Description (holotype counts underlined). Dorsal-fin rays: VI + I,9(7), VI + I,10(37); anal-fin rays I,8(41), I,9(2); pectoral-fin rays 16(6), 17(22), 18(12); pectoral-fin ray number4 (from top of fin) through lowermost may be branched, 8 through lowermost ray always branched; pelvic-fin rays I,4 plus rudiment; terminal tips on fourth segmented pelvic-fin ray 6–10 in specimens less than 21 mm SL, averaging 7.7 (n = 21), mode 8, and 9–10 in specimens 21–24 mm SL, averaging 9.7 (n = 7), mode 10; segments between consecutive branches of fourth segmented pelvic-fin ray 1–3, 2 in over 99% of interspaces, rarely 1 or 3; pelvic-fin membrane reduced; branched caudal-fin rays 11(5), 12(17), 13(10), 14(1); segmented caudal-fin rays 17(33), 18(1); longitudinal scale count 21(1), 22(3), 22(9), 23(12), 24(2); transverse scale count (TRDB) 7(14), 8(12); breast scaleless; vertebrae 10(35) precaudal plus 16(35) caudal, total 26. First two dorsal-fin spines in males usually filamentous, often only first in specimens below 18 mm SL, first longest; maximum extension to just behind end of second dorsal-fin base; females sometimes with first spine filamentous.
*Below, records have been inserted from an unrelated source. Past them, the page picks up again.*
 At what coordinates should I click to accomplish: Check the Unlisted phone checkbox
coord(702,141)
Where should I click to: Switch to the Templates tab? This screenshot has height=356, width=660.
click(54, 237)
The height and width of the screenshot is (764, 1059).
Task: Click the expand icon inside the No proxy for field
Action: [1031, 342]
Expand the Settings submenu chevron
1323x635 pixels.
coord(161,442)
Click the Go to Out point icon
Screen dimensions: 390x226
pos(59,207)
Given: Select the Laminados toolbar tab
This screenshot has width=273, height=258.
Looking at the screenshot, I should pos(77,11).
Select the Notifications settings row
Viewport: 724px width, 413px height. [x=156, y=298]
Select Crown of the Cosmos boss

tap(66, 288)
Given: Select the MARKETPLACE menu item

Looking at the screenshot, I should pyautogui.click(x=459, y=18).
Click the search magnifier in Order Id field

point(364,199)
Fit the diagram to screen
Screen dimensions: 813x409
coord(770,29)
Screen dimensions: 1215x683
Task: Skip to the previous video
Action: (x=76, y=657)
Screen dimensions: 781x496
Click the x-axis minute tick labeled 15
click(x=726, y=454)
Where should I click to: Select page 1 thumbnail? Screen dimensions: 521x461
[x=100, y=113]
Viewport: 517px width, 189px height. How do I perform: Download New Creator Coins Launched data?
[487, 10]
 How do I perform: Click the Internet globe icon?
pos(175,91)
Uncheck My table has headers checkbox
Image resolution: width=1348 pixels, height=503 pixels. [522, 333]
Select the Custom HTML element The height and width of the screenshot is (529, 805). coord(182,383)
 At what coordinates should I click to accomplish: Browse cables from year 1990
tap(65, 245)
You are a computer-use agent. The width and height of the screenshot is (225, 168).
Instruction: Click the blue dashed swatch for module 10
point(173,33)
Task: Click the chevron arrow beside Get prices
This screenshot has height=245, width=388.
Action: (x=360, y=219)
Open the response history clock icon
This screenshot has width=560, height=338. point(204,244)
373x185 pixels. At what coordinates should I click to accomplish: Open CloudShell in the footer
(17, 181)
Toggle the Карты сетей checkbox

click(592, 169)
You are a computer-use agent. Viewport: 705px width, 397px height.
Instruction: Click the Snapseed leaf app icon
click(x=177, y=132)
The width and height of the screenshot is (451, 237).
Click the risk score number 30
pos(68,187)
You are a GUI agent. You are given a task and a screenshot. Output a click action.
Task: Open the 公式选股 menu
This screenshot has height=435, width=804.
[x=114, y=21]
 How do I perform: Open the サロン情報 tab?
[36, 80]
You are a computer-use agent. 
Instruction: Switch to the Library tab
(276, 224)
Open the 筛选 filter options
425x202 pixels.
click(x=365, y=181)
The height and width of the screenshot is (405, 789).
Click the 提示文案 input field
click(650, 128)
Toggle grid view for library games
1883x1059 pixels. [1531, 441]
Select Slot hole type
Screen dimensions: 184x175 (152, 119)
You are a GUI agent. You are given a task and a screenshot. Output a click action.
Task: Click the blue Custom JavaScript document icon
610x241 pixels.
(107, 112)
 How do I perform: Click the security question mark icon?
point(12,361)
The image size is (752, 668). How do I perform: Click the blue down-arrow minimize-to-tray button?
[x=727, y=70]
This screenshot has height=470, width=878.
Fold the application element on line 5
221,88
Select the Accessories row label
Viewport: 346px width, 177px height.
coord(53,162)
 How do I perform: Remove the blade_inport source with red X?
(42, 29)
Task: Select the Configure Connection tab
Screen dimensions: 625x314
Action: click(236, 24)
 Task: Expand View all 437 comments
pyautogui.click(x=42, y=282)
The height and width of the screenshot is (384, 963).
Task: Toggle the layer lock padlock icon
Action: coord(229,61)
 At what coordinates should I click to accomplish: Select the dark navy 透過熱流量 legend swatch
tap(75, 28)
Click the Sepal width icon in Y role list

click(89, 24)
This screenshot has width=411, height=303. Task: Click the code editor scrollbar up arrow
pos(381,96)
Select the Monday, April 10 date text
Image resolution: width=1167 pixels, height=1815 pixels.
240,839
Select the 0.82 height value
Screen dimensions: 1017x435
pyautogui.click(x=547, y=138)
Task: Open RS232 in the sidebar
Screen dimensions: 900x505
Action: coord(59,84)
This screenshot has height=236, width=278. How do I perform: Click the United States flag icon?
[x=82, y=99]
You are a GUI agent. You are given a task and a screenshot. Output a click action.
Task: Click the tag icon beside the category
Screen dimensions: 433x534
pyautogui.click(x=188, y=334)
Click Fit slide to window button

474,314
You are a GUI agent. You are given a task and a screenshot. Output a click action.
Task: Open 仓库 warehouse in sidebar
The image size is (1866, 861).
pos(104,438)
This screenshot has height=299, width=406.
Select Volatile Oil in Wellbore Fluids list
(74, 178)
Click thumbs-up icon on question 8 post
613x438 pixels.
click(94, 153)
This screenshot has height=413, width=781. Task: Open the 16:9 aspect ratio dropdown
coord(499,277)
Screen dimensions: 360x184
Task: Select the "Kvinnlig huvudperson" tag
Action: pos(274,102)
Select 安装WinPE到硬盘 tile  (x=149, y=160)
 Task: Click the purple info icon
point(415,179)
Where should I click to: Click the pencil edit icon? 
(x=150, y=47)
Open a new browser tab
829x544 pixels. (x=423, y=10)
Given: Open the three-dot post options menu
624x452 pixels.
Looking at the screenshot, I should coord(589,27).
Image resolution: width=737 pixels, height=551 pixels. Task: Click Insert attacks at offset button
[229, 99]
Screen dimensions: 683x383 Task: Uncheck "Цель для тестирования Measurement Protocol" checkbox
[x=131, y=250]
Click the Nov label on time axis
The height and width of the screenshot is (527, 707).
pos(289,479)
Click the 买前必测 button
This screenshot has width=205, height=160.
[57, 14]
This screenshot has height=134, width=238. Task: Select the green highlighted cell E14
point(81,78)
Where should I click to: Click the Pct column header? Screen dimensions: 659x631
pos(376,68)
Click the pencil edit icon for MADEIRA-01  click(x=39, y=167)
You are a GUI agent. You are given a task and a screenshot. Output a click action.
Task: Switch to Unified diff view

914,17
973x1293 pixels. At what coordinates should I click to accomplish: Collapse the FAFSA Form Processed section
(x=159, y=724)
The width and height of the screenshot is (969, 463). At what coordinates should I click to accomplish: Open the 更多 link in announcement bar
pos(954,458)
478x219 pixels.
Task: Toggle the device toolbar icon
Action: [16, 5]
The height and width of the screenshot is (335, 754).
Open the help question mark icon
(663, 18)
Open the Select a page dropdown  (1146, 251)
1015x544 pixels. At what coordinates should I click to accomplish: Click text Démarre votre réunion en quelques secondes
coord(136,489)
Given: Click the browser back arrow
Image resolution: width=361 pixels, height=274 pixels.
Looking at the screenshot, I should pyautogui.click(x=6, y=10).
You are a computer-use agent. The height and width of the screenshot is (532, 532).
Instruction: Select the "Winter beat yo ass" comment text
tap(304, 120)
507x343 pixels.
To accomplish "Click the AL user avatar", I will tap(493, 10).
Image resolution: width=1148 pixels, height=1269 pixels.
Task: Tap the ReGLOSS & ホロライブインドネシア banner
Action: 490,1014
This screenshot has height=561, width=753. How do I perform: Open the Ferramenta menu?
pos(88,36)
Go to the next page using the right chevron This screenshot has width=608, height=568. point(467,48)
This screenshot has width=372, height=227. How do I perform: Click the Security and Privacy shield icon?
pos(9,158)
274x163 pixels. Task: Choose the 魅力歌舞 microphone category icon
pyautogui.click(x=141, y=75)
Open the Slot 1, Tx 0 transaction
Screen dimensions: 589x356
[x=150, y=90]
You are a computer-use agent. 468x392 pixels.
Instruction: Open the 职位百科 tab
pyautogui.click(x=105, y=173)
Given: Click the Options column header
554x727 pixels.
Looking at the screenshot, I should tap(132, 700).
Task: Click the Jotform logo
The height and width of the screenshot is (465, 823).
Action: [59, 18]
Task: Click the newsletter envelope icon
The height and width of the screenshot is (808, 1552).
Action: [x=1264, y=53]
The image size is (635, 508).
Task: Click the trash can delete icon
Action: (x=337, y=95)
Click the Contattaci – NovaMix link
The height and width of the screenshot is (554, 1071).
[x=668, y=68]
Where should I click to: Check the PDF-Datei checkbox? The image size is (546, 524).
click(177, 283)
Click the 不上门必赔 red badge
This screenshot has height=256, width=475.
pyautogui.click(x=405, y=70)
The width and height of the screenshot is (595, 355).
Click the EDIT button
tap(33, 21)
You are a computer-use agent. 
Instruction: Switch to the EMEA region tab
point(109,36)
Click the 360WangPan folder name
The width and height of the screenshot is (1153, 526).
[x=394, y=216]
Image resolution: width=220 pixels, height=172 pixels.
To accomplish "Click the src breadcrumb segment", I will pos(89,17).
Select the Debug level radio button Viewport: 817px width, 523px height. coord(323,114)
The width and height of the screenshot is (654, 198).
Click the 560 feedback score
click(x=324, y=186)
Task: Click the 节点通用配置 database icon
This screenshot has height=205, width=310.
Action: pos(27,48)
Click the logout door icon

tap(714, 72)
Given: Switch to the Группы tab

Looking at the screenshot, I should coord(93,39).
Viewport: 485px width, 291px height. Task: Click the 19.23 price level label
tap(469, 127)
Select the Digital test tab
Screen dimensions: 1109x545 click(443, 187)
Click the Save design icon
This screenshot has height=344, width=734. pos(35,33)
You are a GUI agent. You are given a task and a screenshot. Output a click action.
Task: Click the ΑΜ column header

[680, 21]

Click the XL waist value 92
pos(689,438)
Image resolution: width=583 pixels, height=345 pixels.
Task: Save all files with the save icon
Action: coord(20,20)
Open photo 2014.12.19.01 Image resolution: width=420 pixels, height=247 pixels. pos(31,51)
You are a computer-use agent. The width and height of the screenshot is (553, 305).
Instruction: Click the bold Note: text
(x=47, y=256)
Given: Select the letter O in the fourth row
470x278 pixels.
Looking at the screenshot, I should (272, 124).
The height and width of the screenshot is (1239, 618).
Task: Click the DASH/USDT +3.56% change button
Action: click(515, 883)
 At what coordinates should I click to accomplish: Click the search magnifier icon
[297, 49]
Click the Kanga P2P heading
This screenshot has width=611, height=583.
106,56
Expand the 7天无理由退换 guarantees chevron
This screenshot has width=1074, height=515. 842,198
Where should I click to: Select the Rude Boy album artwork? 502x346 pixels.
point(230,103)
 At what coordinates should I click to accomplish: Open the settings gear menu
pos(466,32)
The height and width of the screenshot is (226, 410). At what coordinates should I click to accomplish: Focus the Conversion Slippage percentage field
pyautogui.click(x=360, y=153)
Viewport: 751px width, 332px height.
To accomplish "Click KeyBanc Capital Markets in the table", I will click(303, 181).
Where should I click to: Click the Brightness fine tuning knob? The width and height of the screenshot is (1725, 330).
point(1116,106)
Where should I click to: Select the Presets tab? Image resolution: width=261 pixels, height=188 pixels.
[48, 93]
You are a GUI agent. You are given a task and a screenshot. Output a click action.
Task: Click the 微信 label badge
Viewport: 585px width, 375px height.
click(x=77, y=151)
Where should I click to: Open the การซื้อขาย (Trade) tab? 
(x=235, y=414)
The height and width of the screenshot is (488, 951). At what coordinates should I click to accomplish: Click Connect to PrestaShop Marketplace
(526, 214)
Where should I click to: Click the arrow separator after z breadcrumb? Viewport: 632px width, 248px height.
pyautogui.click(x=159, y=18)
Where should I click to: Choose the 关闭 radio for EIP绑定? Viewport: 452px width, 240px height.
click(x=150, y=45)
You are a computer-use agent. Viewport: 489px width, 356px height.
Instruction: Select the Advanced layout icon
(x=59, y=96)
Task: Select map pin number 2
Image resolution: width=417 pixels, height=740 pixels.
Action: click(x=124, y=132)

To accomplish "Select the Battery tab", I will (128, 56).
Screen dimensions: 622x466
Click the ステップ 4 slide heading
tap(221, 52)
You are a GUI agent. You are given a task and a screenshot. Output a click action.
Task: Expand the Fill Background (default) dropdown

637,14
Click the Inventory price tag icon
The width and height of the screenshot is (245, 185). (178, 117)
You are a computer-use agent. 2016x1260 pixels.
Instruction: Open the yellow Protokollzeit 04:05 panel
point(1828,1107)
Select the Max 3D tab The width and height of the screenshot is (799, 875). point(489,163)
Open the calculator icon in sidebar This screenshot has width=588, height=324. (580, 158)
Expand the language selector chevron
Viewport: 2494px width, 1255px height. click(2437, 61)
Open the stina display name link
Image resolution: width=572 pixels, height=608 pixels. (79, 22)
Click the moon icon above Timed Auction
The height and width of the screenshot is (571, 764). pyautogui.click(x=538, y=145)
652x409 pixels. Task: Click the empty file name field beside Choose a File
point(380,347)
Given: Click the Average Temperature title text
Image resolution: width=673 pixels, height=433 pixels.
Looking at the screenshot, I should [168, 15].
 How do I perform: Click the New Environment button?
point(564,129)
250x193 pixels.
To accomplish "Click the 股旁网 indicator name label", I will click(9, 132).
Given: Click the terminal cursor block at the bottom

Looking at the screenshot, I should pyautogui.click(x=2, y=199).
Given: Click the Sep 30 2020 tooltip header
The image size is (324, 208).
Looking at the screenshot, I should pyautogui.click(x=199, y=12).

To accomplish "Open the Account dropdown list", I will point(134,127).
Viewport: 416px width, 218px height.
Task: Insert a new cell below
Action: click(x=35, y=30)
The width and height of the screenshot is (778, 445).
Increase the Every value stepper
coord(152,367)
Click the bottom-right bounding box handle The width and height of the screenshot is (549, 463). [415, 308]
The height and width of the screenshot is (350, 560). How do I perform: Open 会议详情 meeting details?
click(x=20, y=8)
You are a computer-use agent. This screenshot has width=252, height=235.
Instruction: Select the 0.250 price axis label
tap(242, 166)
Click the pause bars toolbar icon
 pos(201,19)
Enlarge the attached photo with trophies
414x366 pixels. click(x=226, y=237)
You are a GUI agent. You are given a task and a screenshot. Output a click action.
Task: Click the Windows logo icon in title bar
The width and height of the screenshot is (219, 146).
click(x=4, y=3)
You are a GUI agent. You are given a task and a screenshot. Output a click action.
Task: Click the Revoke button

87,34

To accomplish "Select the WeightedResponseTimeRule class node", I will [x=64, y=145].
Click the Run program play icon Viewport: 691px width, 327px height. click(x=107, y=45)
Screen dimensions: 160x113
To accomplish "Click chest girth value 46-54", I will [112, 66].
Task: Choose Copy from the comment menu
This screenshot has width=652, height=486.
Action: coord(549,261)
Pelvic fin usually reaches to urogenital papilla, maximum length to just beyond anal-fin origin. Cephalic sensory-pore system pattern 1; superficial neuromast (cutaneous papillae) system pattern A. Male genital papilla the non-fimbriate pattern of Lachner & Karnella (1980); papilla elongate with small lobes at posterior rim and a median enlarged lobe. Anterior nostril midway between upper lip and eye at end of short tube; posterior nostril in contact with orbit.
Head pores: (terminology follows Lachner & Karnella (1978), where different their term given in parentheses): posterior nasal pore (nasal) immediately median to the posterior nostril; median anterior interobital pore above middle of eye, median posterior interorbital pore above posterior end of eye, postorbital pore (supraotic) behind eye in line with upper margin of eye, infraorbital pore (anterior otic) just behind middle of eye and terminal lateral canal pore (intertemporal) on each side of head just before posterior preopercular margin; two preopercular pores.
Midline of belly usually naked only in narrow medial area, sometimes with a few scales crossing midline before anus. Scales reach forward to just short of pectoral fin base, with a broad naked area above a line from upper pectoral base to just behind second dorsal origin.
Pelvic rays laterally branched with each branch not subdividing ( Fig. 2 View FIGURE 2 ).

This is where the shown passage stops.